Selected text:
The government has published a reopening guide for businesses in the ‘visitor economy’. The document outlines measures that firms are expected to take, including changing seating arrangements and staggering customer numbers.
The sector-by-sector guidance encourages company chiefs to create a ‘culture where relationships between employers and workers are based on collaboration, trust and joint problem solving.’
The document comes hot on the heels of Boris Johnson’s announcement that social distancing measures would be relaxed from 2 metres to ‘one metre plus’. The 2-metre rule will remain in place in Northern Ireland, Scotland and Wales.
Reducing Contact with Other Workers
On the question of how employee contact will be managed, the guidance suggests that only ‘essential staff’ should be on the premises. Additional measures such as regular hand washing, separation screens and surface disinfection are also recommended.

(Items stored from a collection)
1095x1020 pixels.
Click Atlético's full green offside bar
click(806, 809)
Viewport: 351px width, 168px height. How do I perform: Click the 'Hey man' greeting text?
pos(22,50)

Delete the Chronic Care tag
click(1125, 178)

==

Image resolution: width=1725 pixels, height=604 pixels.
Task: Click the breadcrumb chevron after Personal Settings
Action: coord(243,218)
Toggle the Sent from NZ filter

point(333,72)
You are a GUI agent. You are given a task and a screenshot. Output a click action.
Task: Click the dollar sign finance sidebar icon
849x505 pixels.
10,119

Activity:
Retype the stretch of the reopening article from "The government has" through "Scotland and Wales.". The listing is separate material and has nothing to do with the reopening article.

Task result:
The government has published a reopening guide for businesses in the ‘visitor economy’. The document outlines measures that firms are expected to take, including changing seating arrangements and staggering customer numbers.
The sector-by-sector guidance encourages company chiefs to create a ‘culture where relationships between employers and workers are based on collaboration, trust and joint problem solving.’
The document comes hot on the heels of Boris Johnson’s announcement that social distancing measures would be relaxed from 2 metres to ‘one metre plus’. The 2-metre rule will remain in place in Northern Ireland, Scotland and Wales.